Table 9.15 shows the time the subjects expended to complete all quizzes. All subjects were able to correctly answer all quizzes in less than ten minutes, whereas the session actually lasted 29 min. On average, reviewing time is approximately 28.1 % of the duration of the session. The browser with the speaker diarization result provides an effective interface to efficiently search substantial utterances in the session.

Table 9.15 Browsing time to complete quizzes; “reduction ratio” is measured against the session duration

9.8 Conclusions

We have conducted multi-modal conversation analysis focused on poster sessions. Poster conversations are interactive, but often long and redundant. Therefore, simple recording of the session is not so useful.

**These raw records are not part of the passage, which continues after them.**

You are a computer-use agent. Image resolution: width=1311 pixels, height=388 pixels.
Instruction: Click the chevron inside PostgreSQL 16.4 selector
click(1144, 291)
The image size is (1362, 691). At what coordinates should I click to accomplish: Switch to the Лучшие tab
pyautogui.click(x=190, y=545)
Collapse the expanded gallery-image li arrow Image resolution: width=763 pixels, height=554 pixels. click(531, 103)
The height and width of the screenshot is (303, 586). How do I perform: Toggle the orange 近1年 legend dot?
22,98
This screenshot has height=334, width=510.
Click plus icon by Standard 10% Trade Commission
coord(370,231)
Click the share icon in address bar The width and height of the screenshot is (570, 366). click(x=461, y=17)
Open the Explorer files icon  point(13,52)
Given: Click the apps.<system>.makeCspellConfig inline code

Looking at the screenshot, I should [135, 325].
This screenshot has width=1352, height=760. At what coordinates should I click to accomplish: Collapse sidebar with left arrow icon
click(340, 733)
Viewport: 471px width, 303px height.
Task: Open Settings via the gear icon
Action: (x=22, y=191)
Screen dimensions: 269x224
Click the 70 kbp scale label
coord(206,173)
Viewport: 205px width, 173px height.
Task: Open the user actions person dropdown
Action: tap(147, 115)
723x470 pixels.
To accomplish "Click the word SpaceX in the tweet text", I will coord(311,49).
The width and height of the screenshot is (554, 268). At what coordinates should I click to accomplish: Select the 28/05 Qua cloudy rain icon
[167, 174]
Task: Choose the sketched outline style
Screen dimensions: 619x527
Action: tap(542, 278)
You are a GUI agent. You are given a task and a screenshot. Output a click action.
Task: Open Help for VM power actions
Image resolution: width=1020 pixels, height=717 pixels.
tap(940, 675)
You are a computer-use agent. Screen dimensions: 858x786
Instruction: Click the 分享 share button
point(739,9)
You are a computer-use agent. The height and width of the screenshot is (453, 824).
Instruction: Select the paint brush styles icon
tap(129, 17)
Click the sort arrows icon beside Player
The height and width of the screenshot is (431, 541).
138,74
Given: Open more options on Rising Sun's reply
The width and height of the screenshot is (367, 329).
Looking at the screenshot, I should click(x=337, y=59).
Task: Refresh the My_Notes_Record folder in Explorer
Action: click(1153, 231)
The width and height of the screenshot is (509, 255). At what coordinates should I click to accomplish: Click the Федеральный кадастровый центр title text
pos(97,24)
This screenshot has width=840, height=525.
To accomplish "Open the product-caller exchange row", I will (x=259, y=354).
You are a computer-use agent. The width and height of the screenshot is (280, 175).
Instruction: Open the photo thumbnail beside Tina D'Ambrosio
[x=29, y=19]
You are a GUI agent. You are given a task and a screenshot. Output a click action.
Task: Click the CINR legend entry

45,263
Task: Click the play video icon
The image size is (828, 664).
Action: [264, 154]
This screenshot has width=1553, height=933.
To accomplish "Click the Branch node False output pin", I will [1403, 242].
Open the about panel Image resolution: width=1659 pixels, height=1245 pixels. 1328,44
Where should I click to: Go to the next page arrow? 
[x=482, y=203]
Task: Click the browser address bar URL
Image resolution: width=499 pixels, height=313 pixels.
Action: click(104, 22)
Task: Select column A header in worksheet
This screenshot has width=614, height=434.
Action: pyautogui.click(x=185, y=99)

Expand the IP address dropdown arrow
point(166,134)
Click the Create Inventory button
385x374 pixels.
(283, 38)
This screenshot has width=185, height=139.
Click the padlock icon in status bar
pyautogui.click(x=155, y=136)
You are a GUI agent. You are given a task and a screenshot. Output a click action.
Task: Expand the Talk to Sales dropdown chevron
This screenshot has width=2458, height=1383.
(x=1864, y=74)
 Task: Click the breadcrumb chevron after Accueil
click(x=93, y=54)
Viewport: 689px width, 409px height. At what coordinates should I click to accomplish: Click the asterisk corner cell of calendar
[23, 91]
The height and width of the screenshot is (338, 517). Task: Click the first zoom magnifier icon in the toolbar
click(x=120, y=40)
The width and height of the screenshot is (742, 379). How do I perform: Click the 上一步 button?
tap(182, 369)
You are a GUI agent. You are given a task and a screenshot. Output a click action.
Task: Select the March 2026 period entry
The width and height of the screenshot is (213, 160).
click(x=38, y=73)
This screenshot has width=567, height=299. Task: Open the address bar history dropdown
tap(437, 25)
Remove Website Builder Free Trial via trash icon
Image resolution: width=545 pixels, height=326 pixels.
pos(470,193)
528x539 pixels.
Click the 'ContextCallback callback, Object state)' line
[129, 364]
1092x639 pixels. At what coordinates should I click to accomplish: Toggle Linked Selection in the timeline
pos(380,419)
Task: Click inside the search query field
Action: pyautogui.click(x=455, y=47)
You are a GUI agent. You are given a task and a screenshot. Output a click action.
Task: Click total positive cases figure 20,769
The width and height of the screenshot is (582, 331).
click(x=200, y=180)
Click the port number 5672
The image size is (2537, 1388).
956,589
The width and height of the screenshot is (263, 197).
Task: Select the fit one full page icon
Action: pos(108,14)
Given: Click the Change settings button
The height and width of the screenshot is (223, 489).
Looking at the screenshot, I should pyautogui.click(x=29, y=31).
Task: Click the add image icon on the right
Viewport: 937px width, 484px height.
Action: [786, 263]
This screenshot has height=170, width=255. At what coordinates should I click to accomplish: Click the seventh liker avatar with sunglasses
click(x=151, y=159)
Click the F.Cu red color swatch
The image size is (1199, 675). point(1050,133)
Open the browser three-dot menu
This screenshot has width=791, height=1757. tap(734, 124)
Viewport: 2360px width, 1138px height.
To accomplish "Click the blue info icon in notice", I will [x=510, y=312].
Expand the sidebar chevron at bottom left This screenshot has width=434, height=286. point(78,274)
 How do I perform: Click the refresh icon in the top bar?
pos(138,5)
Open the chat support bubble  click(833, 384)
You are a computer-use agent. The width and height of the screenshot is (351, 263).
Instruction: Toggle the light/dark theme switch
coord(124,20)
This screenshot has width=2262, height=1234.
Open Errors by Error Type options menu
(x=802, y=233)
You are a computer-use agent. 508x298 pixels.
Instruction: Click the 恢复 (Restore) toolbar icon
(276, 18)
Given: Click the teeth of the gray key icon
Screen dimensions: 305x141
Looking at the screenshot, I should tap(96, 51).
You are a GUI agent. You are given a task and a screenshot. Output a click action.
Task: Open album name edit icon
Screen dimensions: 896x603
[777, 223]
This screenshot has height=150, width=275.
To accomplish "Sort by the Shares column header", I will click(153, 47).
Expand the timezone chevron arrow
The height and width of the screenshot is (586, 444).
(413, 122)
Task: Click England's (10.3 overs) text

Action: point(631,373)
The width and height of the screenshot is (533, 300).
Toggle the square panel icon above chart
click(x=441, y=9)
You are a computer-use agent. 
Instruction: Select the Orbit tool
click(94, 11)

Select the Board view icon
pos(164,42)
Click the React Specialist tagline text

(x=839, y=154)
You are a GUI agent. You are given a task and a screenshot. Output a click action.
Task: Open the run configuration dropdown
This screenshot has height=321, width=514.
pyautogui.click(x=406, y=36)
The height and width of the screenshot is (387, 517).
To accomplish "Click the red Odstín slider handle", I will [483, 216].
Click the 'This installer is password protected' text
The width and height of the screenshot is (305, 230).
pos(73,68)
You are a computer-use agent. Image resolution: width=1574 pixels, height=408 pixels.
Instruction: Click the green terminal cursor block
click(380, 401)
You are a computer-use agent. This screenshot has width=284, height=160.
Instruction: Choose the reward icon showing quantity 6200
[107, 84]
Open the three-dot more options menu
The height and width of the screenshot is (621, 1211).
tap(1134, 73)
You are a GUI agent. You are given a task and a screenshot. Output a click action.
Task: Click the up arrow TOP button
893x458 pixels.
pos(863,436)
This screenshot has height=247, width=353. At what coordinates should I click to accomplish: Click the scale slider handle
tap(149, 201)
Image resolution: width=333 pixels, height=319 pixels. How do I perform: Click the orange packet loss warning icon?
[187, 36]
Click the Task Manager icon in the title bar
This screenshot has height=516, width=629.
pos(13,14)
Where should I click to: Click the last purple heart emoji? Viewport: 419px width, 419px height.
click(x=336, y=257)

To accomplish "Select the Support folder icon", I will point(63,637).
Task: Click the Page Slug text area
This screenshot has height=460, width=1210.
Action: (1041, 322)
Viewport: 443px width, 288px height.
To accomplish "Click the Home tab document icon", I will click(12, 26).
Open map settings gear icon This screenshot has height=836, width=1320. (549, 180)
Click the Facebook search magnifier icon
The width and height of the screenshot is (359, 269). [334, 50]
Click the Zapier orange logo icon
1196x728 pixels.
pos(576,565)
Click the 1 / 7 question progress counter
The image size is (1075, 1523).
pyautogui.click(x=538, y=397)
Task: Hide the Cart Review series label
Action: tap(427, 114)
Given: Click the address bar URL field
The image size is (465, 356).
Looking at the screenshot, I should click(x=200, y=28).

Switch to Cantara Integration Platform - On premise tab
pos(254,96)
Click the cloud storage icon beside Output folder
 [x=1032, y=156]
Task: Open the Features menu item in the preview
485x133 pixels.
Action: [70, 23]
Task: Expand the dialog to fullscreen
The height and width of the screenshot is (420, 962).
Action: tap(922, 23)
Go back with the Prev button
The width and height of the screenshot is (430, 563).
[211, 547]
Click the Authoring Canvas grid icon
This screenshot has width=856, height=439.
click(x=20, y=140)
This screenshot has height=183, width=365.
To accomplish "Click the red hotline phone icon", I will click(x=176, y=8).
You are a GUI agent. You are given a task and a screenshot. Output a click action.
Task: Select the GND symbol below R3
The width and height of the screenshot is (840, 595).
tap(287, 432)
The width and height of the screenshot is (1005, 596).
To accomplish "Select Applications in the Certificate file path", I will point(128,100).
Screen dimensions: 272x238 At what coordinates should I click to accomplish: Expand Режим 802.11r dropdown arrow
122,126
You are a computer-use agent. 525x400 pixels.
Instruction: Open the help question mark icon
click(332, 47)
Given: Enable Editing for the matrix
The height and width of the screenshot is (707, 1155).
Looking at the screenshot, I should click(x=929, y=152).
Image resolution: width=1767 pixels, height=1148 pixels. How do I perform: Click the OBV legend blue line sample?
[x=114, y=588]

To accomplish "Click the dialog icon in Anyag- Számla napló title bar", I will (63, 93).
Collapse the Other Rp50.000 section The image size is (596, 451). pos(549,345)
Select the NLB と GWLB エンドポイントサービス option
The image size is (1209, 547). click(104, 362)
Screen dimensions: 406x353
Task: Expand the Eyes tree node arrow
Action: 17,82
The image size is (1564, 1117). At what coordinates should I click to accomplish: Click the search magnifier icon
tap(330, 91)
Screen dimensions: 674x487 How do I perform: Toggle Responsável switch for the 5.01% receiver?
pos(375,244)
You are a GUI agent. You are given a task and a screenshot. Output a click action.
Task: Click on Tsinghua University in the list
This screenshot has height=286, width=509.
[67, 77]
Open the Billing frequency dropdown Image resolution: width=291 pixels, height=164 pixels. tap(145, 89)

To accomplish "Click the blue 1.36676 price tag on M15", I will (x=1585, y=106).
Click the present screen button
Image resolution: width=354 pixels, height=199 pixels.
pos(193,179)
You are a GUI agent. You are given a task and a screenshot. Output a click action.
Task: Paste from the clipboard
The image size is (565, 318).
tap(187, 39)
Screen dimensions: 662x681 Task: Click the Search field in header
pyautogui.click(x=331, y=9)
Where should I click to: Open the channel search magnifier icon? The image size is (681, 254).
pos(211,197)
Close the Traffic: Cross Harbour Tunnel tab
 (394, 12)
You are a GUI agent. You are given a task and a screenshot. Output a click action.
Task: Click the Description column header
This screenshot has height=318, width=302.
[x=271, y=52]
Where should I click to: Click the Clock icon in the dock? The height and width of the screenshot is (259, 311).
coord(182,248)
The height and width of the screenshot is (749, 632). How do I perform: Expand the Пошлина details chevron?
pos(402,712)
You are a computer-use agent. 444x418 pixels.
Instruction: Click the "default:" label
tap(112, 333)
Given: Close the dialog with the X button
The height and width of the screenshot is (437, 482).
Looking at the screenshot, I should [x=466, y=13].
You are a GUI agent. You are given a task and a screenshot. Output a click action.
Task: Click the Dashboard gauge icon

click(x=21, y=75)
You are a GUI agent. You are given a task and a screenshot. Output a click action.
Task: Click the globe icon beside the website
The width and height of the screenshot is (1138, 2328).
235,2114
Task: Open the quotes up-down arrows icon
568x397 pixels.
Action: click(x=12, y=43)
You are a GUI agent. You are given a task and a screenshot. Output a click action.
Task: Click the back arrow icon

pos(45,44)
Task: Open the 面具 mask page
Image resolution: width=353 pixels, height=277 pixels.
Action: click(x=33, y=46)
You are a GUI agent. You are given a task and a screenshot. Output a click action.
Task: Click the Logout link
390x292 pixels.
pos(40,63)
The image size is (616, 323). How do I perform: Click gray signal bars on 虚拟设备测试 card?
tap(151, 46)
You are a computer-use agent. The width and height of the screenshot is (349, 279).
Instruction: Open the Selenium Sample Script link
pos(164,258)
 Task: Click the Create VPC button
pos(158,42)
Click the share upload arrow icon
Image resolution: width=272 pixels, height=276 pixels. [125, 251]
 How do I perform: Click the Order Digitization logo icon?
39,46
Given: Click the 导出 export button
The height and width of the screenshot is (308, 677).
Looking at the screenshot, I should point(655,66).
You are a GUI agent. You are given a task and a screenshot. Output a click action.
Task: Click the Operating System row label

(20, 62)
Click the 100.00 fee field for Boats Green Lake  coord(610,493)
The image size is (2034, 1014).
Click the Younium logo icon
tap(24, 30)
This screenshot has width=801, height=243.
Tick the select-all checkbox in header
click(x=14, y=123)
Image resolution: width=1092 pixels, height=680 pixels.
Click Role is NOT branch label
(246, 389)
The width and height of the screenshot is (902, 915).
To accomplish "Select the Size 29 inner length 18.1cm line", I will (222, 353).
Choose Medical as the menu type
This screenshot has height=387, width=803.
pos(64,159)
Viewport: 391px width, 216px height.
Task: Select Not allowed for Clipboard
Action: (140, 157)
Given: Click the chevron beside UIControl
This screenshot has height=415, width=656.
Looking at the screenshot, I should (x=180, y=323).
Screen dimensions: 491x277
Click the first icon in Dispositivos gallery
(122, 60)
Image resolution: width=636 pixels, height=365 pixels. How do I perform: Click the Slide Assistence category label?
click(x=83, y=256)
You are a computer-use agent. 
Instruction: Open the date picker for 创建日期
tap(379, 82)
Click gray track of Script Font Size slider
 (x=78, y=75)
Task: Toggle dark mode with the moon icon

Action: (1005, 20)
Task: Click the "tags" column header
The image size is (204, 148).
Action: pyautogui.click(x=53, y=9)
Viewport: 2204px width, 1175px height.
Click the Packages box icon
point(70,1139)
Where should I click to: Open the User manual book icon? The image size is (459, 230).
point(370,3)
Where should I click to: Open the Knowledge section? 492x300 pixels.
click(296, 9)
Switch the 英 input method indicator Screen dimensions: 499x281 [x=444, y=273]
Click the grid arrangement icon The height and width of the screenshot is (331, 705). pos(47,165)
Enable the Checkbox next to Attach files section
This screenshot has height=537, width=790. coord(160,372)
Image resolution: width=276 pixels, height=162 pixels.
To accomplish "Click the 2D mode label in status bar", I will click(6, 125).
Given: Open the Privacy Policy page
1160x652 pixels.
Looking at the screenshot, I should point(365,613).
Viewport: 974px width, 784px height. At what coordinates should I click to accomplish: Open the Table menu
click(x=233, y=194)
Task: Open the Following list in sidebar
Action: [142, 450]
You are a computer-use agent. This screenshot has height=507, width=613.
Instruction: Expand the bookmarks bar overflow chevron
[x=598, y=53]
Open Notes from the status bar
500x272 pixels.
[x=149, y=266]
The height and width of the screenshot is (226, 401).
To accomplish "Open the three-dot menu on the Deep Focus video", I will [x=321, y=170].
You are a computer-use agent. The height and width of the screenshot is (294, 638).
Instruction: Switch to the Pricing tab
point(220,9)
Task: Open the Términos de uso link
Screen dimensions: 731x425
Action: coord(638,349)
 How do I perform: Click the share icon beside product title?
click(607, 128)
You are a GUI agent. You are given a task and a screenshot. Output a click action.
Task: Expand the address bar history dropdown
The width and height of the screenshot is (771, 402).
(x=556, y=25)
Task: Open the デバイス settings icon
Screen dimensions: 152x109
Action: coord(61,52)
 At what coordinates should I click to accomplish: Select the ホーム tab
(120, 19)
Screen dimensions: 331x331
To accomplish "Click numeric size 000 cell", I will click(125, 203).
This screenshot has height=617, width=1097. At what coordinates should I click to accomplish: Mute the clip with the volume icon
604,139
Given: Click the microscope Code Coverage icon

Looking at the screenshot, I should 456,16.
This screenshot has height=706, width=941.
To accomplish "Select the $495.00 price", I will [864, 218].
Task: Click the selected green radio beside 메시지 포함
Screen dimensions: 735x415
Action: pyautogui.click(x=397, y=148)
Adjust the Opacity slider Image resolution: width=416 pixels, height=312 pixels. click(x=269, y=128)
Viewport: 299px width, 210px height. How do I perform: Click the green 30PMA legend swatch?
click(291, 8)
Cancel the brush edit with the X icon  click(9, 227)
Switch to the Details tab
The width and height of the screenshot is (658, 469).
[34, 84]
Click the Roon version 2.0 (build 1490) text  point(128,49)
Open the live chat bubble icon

The primary goal of the study was robust signal-level sensing of participants, i.e. who came to the poster, and their verbal feedbacks, i.e. what they said. This is still challenging given distant and low-resolution sensing devices. Combination of multi-modal information sources was investigated to enhance the performance.

First, multi-modal behaviors prior to turn-taking events were investigated. For prediction of speaker change or turn-taking by the audience, both prosodic features of the presenter and eye-gaze features of all participants are useful. The most relevant among the eye-gaze information is the presenter’s gazing at the speaker to whom the turn is to be yielded.

Based on this finding, a multi-modal speaker diarization method was realized by integrating eye-gaze information with acoustic information. Moreover, the diarization result was enhanced by eliminating backchannels and falsely accepted noise. The stochastic multi-modal scheme improved the performance of speaker diarization and the effect of eye-gaze information was confirmed under noisy environments.

The next step was high-level indexing of interest and comprehension level of the audience. The problem was formulated via relevant speech acts using non-verbal feedback behaviors of the audience. Two approaches were presented in this work.

One is indexing of hot spots based on the reaction of the audience, specifically, laughter and non-lexical reactive tokens. Detection of laughter is relatively easier, but the detected spots are not necessarily funny or useful, because the evaluation is largely affected by subjects. On the other hand, the spots associated with reactive tokens are consistently interesting and meaningful. Furthermore, the specific prosodic patterns closely related with the interest level were identified.

The other approach is estimation of interest and comprehension level based on the audience’s feedback behaviors and speech acts such as questions and prominent reactive tokens. Specifically, estimation of the interest level was reduced to prediction of occurrence of questions and prominent reactive tokens, and estimation of comprehension level was realized by classification of the question type.

To visualize these detected events and indices, a poster session browser has been developed. The browser will be useful for assessing the effect of the processes and further improving them.